Chucky, the once ever-gracious gray Persian cat, had sinned. He had broken the commandment of the house. All who lived within it must abide it. There was only one commandment: the Declaration of Solidarity, and that was this, "Thou shalt live as if every life is your own."
In this case, Chucky had eaten Edgar's beloved rat-wife Veronica.
Any animal, plant or mineral outside of the 1416 Hicklebirkle Street community was fair game, but Chucky not only broke the D of S, but he broke it against his best friend, Edgar.
"Chucky! Chucky! You son of a rat's-oh-no-no-no-you lousy-you-Chucky? How could you? My Veronica, my love, my wondrous, beautiful, gentle Veronica." Edgar paced back and forth on the drying, browning moss underneath an old oak. It was more than the hot summer which sapped his strength and increased his frustration.
Chucky held his guilty head low. No apology could birth again the life named Veronica. And no remorse would release him from the guilt that it was he who stole from Hicklebirkle Manor the queen of the kitchen -- and from Edgar, he stole his precious mate, all for a simple meal.
Times were tough since Old Man died. He had lived there a long time, dozens of years, said Mason, an old Eastern Box Turtle. Mason would know. Old Man had lived there even before Mason had wandered into the yard and got caught inside when the fence was built.
But Old Man was dead and no food could be found. The animals of Hicklebirkle had seen periods of hunger before, like when Old Man went to Africa for two months. No time was bad as this. Old Man died, leaving no portion of his great will to the rats, the turtle, the cat -- not to mention numerous birds and mice and what had to be millions of woolly-caterpillars and centipedes and other animals which never talked at all.
Things were dreary and stomachs grew smaller each day. No food could be found, not in the cupboard, not in the fridge (which Chucky had learned to open) -- not in the teeny-tiniest of cracks. Every bread crumb was eaten and things were grim.
Chucky stood silent. His belly bulged pleasantly from his dinner, but his guilt broadly cried out from his eyes. Edgar has always been with him, and now, he had betrayed him. He knew it was wrong to eat his friends, but at the same time, what could he do? Fur hung from his limbs where flesh once sleekly covered. Starvation had set in. Edgar cried and cried, but he also knew the obvious. Chucky killed and would kill again unless a) he killed him first; or b) they found food together. And if Chucky killed, Edgar would be next. It was only natural.
"Chucky, now listen -- it happened, but we've got to work together to get ourselves out of this desert," Edgar leaned toward Chucky who was lapsing into a nap.
"Yeah. I agree, but there's nothing here and no way out," said Chucky.

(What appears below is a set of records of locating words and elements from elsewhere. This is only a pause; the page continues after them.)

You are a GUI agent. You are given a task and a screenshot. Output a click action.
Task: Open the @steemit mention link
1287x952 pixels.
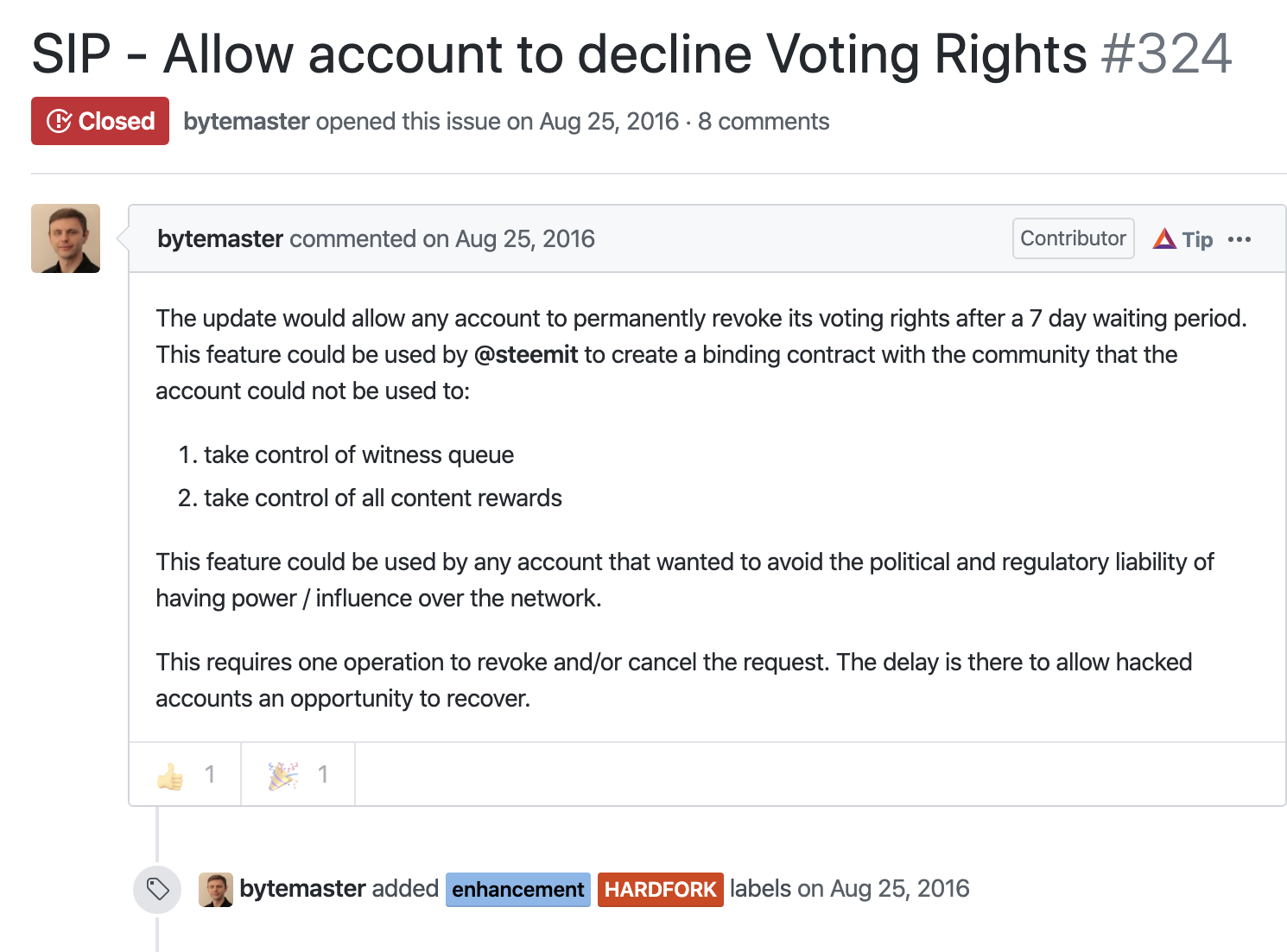click(526, 355)
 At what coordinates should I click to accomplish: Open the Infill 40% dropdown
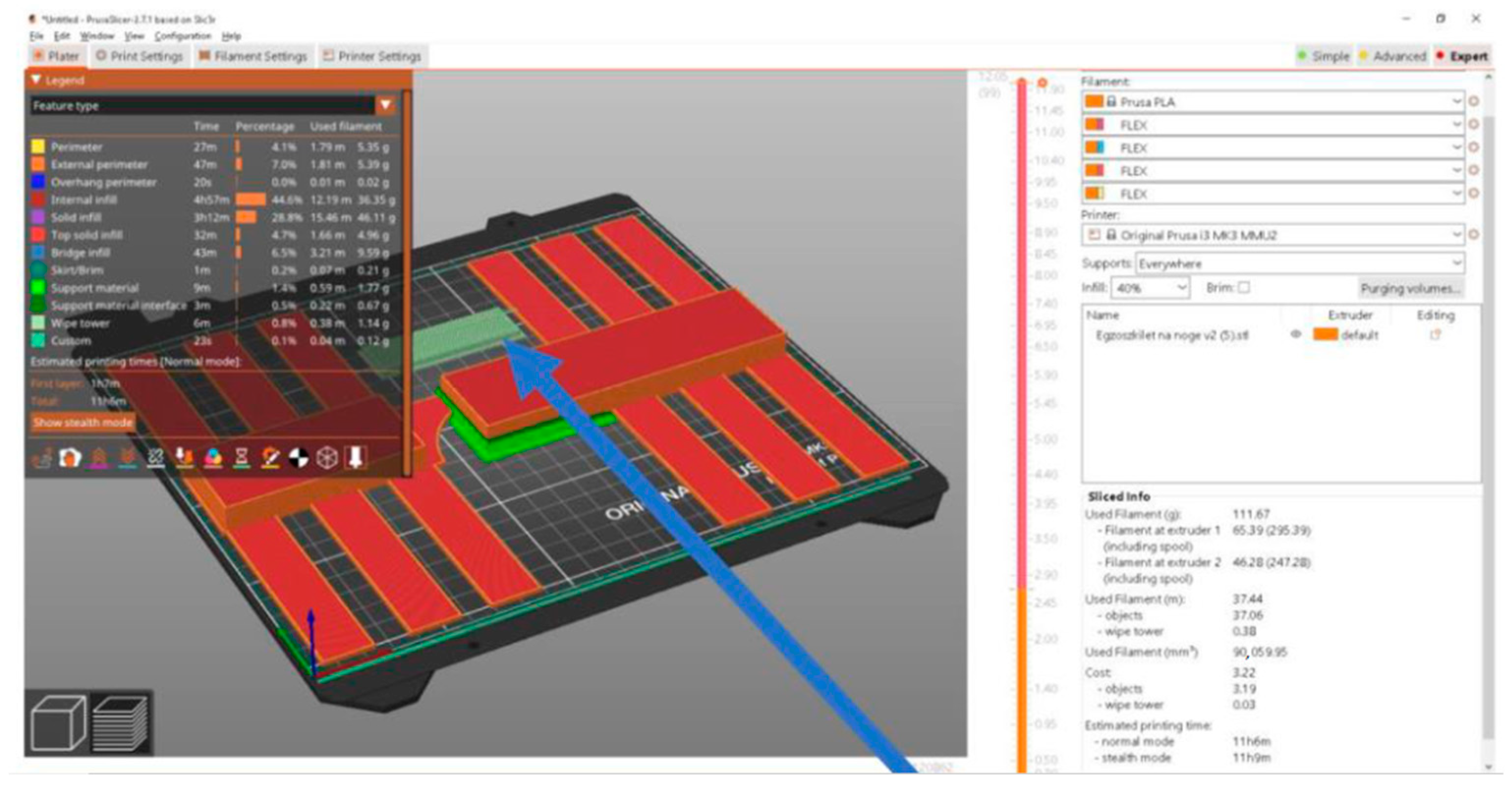1150,288
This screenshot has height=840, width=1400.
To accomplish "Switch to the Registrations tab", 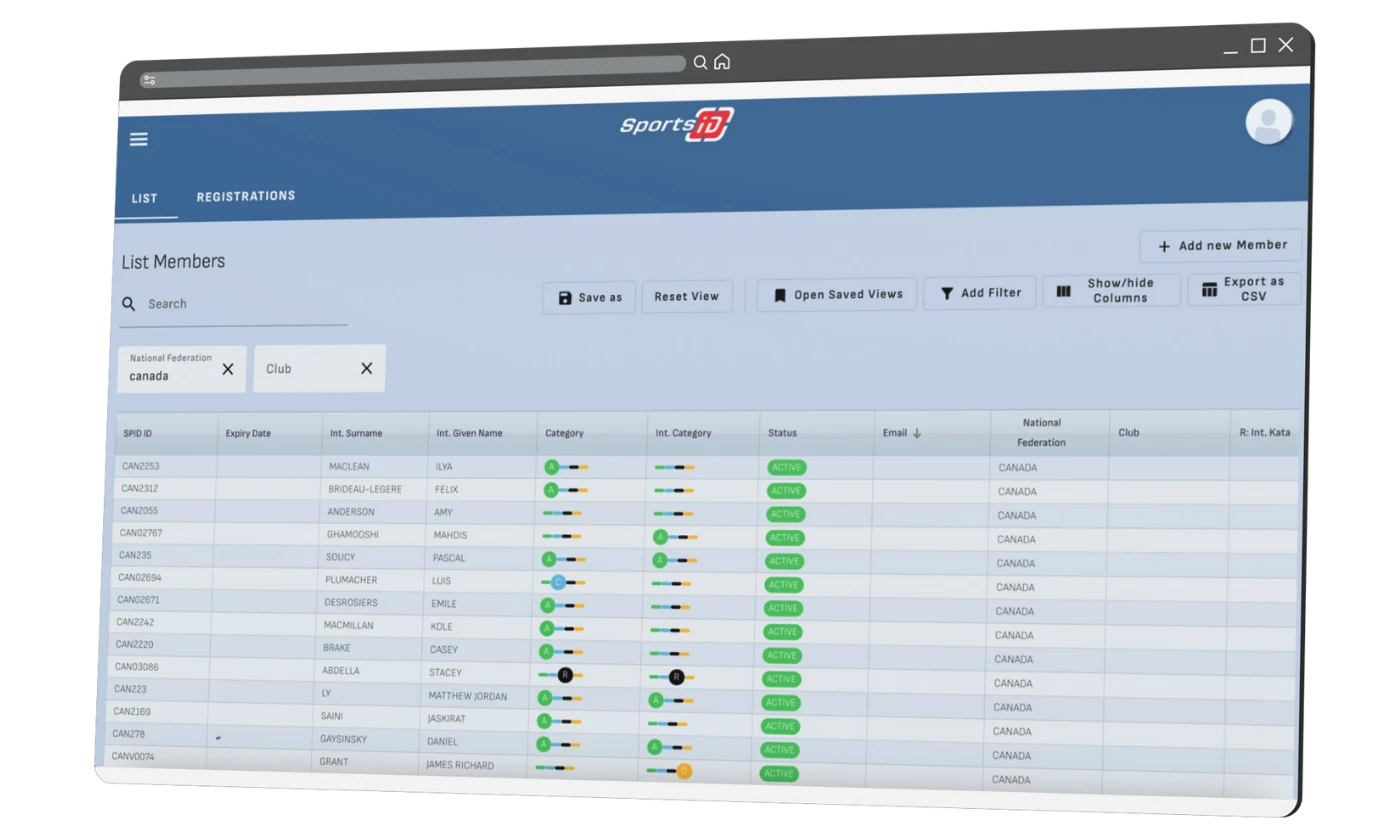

"No way out," Mason chimed in, "No way out." Mason didn't care. He ate worms and little weird bugs. The yard was full of them and neither the rat nor the cat could eat a turtle.
"Look," said Edgar, trying to develop a strategy even though he had none, "I've got a plan."
He wandered in and out of a ridiculously impossible plan which concerned starting the house on fire until fire trucks came and then rushing the gate. Neither had opposable thumbs (necessary for lighting a match or lighter), so the fact was that it couldn't happen.
"No way out, no way out," Mason mimicked his own phrase like a metronome, each repetition sounding more and more like the previous.
As much as Chucky knew he had at least one more meal coming, he also knew Edgar, in his heart of hearts, was his friend and eating him would not be very nice for all the times Edgar had gotten him out of trouble. To the day Old Man died, Chucky would generate some bit of chaos and Old Man would rush out to see the cause. Always alert, Edgar would squeal and squeak and run in a flurried hurry across the floor. Old Man thought his place was infested with rats (when there was really only Veronica and Edgar) and he figured if you've got rats, you need a cat. For Edgar and Chucky it was symbiosis: You watch my back, I'll watch yours.
All history aside, they were in a spot. No food, no apparent way out and a hungry cat which was bigger than a rat.
"The car!" the animals sang in unison. Old Man's Honda Accord was still in the driveway. His family left it there while his estate was being settled. He had a 1947 Buick Roadmaster in the garage just for show, but he had this one ready to go, the one he called his, "driving to the store' car." Chucky had ridden in it a lot during Old Man's heyday.
"If we could get into the car and put it into neutral, we could crash the gate and get out," said Chucky.
"Oh right," blubbed Mason, "How will we ever do that? No way out."
"With his key," explained Edgar, realizing the solution must accommodate for that lack of opposable thumbs problem. "His key has an automatic door opener." "But who has a key? If we had a key, we could drive it away. It has that automatic start thing on the chain. Old Man used to impress guests by starting it up while they all sat in the kitchen."
"I have a key. He dropped it; I found it. It is hidden in my hole-in-the-wall chateau where Veronica and I honeymooned," reminded Edgar, except no one else ever knew it the first time.
So that is more or less how they all escaped Hicklebirkle Manor: by opening the car and climbing onto Chucky (even Mason, the ever-moaning turtle who no reason to stay with no one to complain to).
They pressed the little start button on the key chain and popped Old Man's car into drive. One crashed gate later and they were out onto fresh green moss.
Now, they live as they did before. Mason found nothing to do, which made him happy. He rests mostly a rock in garden, eating caterpillars. Edgar remarried -- this time to a spinster rat named Becky who lived in the garage across the street. Chucky chased birds unsuccessfully for a few days until Old Man's next door neighbor decided to adopt him.
They all get together every so often telling the tale of their escape to each other over a good meal of worms, cat food and whatever Edgar found in the gabage.
These are the days in Bluster County which cause me to smile, and I would live nowhere else. The sun rises an inch higher here than anywhere else in the world, making every day brighter. Click here to read my other tales, and here to contact me. I would love to tell these strange tales to your group.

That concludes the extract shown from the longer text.